Remember one of the first instruments we spoke of? Ears? It is vital to allow the client to speak, and for you to listen. "It only happens on hot days" could be because an air conditioning system only works when the air temperature is above 25°C, or, an overhead line sags sufficiently to touch a tree branch grown into its space. Conversely, only happening in winter could very well be related to a central heating system that has an electrical malfunction.
Using the principle "rule things out, one-by-one" will, in the long run, save time. Rather have too much data on the file than too little (who knows, it may prove prudent in the future - especially with a problematic client). Forming the complete picture with evidence is a far better approach than using assumption to ascertain a reason for bad power or fault conditions. This is especially true if the complainant is making a claim against an electricity supplier.

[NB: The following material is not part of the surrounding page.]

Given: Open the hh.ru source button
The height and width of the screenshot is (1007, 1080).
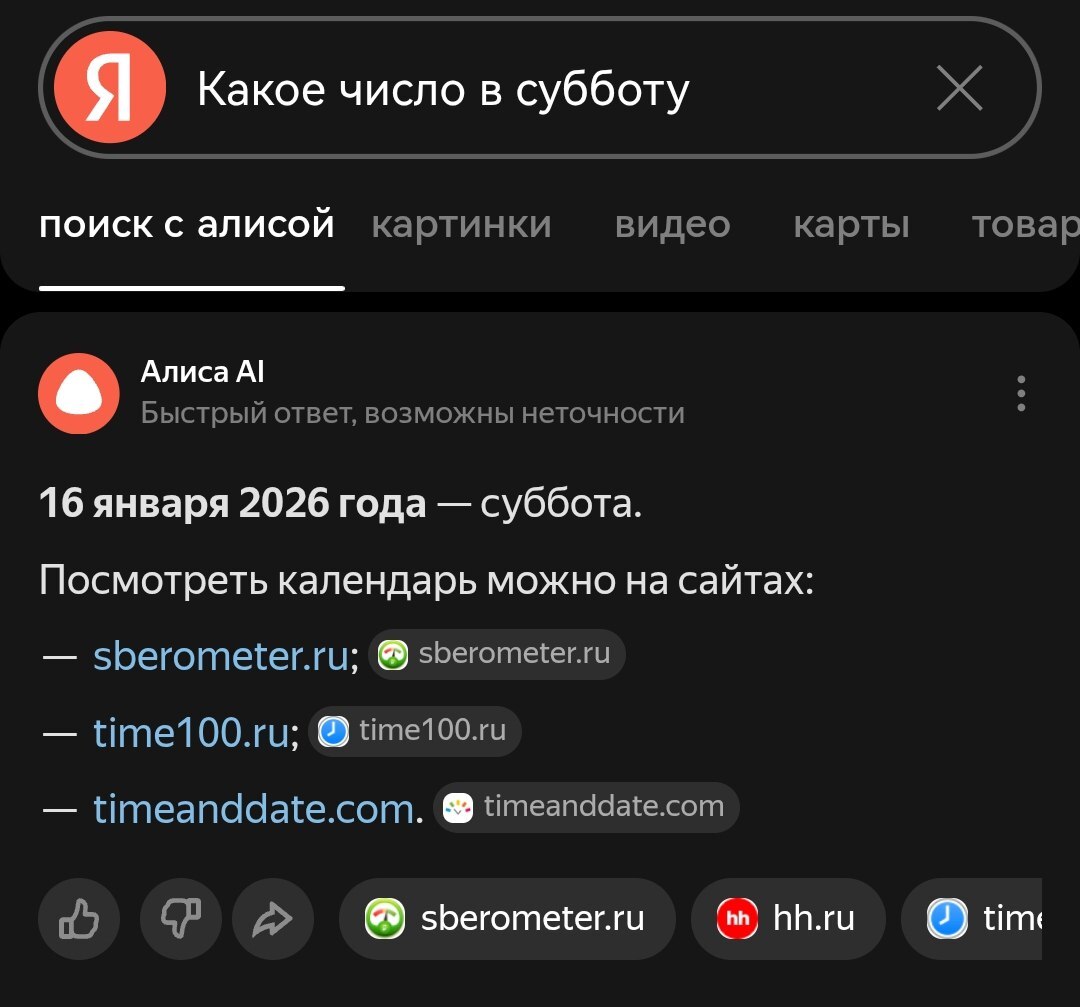Looking at the screenshot, I should pos(788,919).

Added to this, don't forget to make a list of equipment found on site. Again, don't treat anything as without fault until proven such.
In one investigation the complaint was flicker caused by an American style fridge. Although the problem of high start currents of a 60Hz motor running at 50Hz (usually over 20A) was recognised, this was not the real cause of the flicker. When talking to the client and listening to how everything from an iron and kettle through to the dishwasher caused the lights to dip, focus was turned from the fridge to the house wiring which was later proved to be the major contributing factor as it was far too light for the style of premises.
This section comes with a small word of warning. Don't let anything you find cloud your judgement or, worse still, lead you up the wrong path. An example of this would be transients. These are part of everyday life but concentrating on them may find you missing the real fault completely, for example high leakage currents.
A final word of caution. Don't fall into the trap of grasping at straws. It is not unheard of for less experienced individuals to hear of a type of fault - the highly technical one full of buzz words is most attractive - and to then try to work this into their situation in a vain but dangerous attempt to save face with a client.